There’s a second important financial consideration for the producers as well: labor. From-scratch food preparation requires skilled workers who can command premium wages. The workers needed to cook from mixes and industrial ready-to-heats can be had for minimum wage. Even better, machines don’t get sick or have hangovers, and a retailer can always be certain of having enough product because his distributors will have warehouses full. Once again, technology and industrial production trump competence and experience.
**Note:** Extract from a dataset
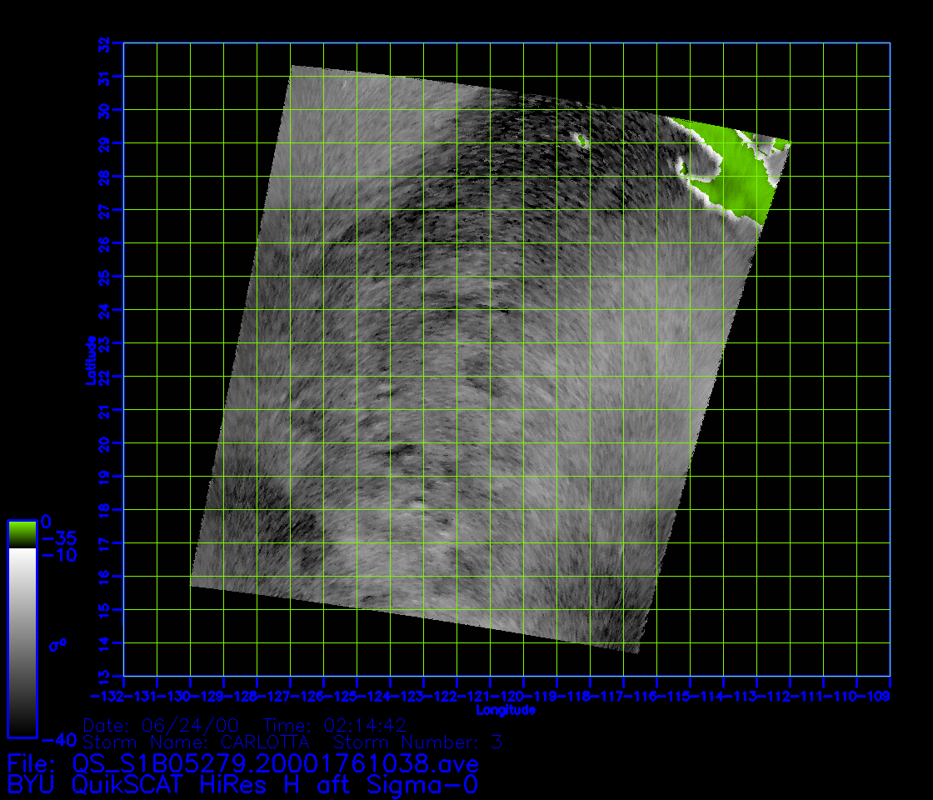
Task: Click the Longitude axis title
Action: point(506,710)
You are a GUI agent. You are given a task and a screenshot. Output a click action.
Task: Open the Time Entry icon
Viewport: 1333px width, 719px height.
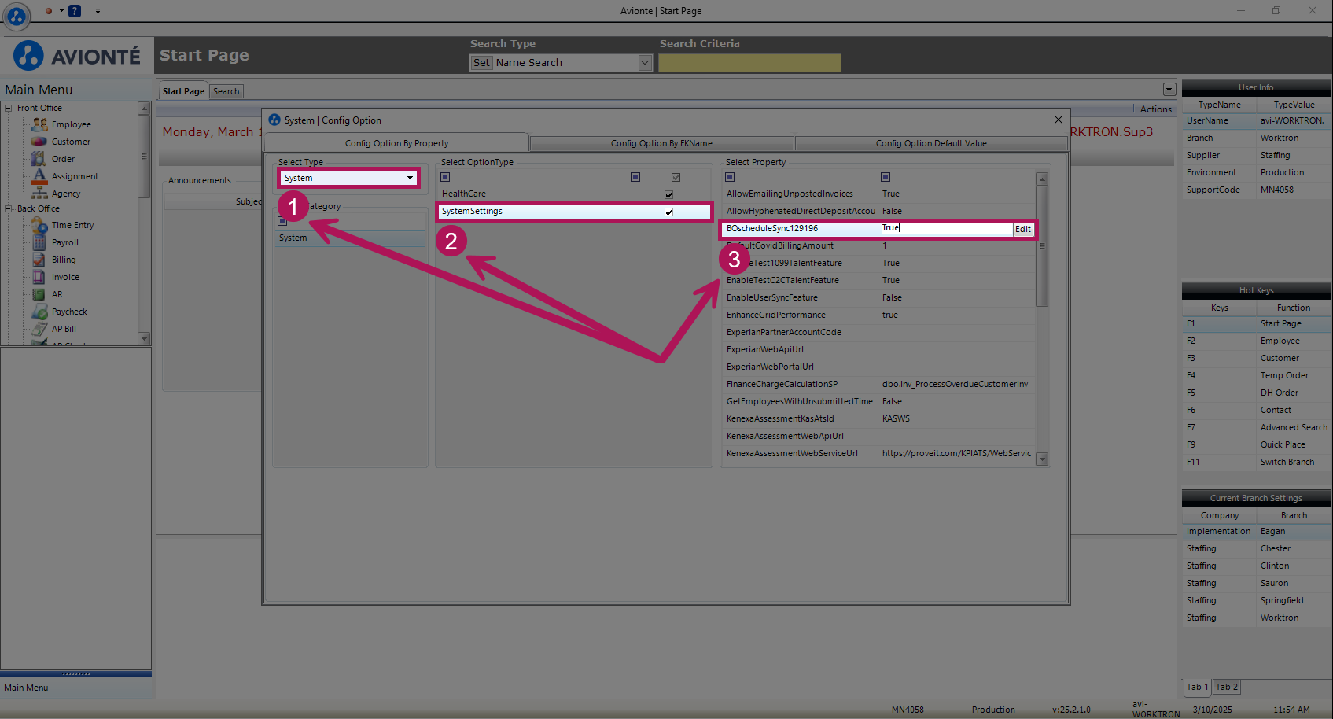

From the consumer’s point of view, those dishes represent savings of time and energy, but at the very dear cost of control and competence. The time issues are understandable. When I was growing up in the ’50s, moms and grandmas stayed at home and had time to shop and cook; today’s economically stressed world puts far more pressure on everyone to go out and find ways to earn money. The simple act of preparing and serving a meal has gone from pleasure to chore, and my grandmother’s pride in feeding her family as given way to a sigh of relief at not having to cook, without the guilt of having failed at this most basic of family responsibilities.
That guilt also is the driving rationale behind the “meal assembly” stores, where people can go to assemble a week’s worth of their own ready-to-heat dinners. Everything is there, pre-cooked and portion-controlled, ready to mix and match into microwaveable containers. It’s exactly the same mindset that built the cake-mix business and propelled bread machines into the appliance mainstream: here’s a way to produce a Rembrandt – or at least an acceptable reproduction – without having to learn how to paint, let alone draw.
At what cost? Monetary, certainly: the ready-tos are substantially more expensive than the sum cost of their ingredients. But more troubling, in my view, is the personal cost. I want to be able to control what goes into the things my family and friends eat. I don’t want chemical life-extenders, mold inhibitors or potentially hazardous additives (think potassium bromate) in my food. I want to decide how my food tastes, not some food chemist who’s motivated by corporate profitability targets and focus-group driven consensus. I want to know how to make the things that please my senses and those of the people I care about, so that I can encourage others to value their own competence.
My wife and I often engage in a revealing dialogue when we go food shopping together. She’ll see a ready-to that she finds appealing and say, “Ooh, let’s try that.” I’ll look at it and say, “Why? I can make it better and cheaper at home.” Sometimes we buy it, sometimes we don’t, and more often than not, when we do, it’s either too sweet, too salty, or both for our tastes (mine, certainly, since she has a far bigger sweet tooth than I). But at least we have the ability to make that choice and still have what we want.